Original scientific paper

Essential oil content, yield, and components from the herb, leaf, and stem of curly-leafed parsley at three harvest days

2022, 23 (1)   p. 54-61

Hoda SANY, Hussein SAID-AL AHL, Tessema ASTATKIE


Parsley (Petroselium crispum L.) is commonly used for its flavor, desired nutritional contents, and other health benefits. However, since the profile of a recently introduced curly-leafed parsley cultivar in Egypt has not been studied, an experiment was conducted to compare three harvest dates in terms of the weight, essential oil (EO) content and yield, and the concentrations of major components in the whole herb, leaf, and stem parts. The results showed that the highest herb and leaf yields were obtained from the second harvest, but the first harvest gave the highest stem yield. The highest EO content and yield were obtained from the first harvest.
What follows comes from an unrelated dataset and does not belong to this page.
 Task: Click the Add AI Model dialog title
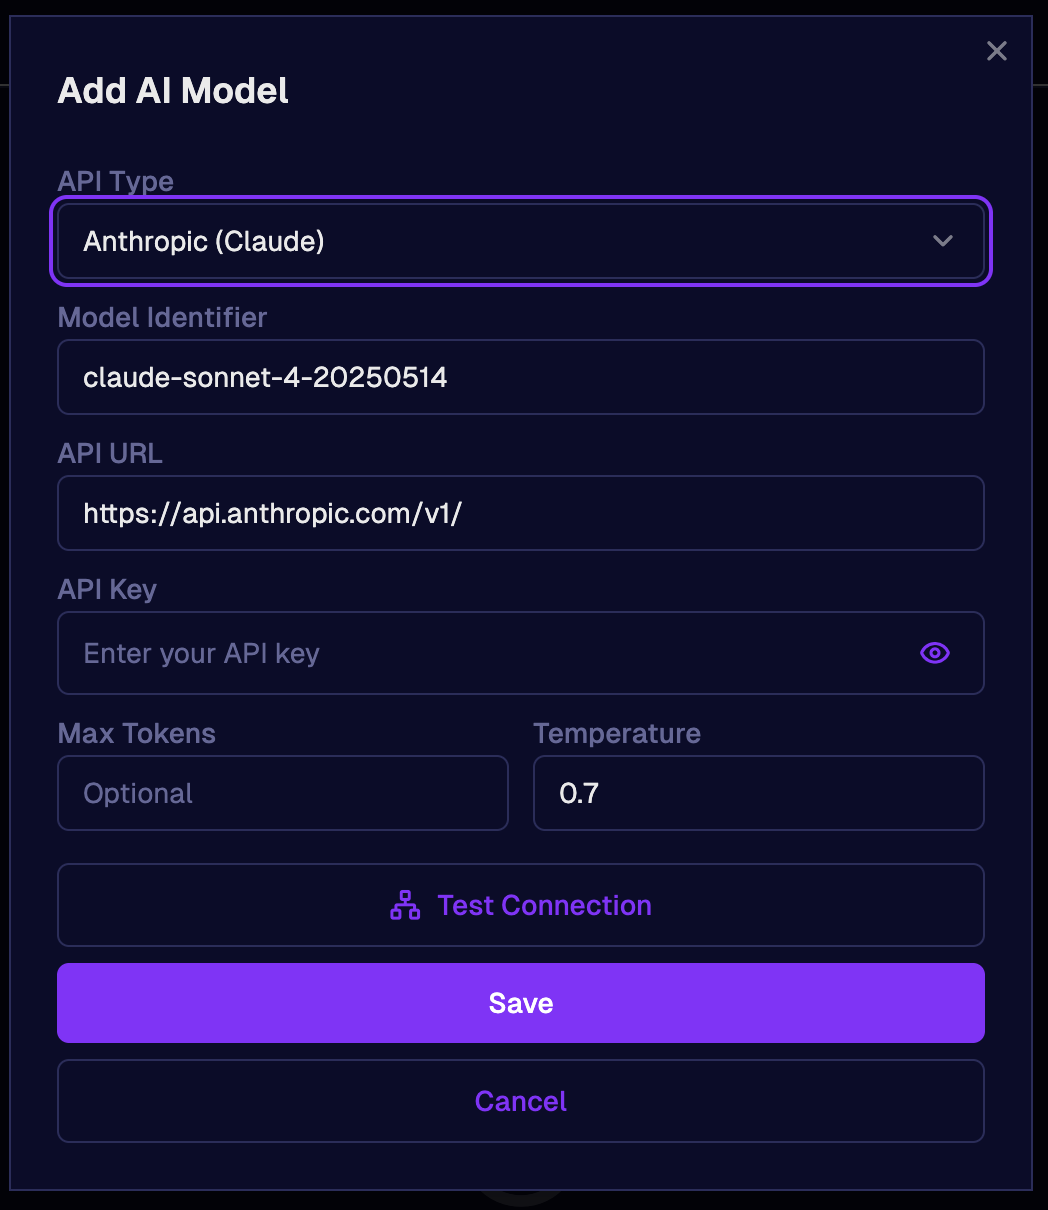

The major EO components obtained from the three parts were β-phellandrene, α-terpinolene, 1,3,8-p-menthatriene, myristicin, and elemicin. The highest concentrations of α-terpinolene, myristicin, and elemicin were obtained from the whole herb; but the highest β-phellandrene and 1,3,8-p-menthatriene were obtained from the leaf and the stem. The findings revealed that the yield, EO content and yield, and concentration of the major components varied with harvest day and part of the plant. These results can be used to determine when and where to extract EO to maximize the desired content, yield, or component.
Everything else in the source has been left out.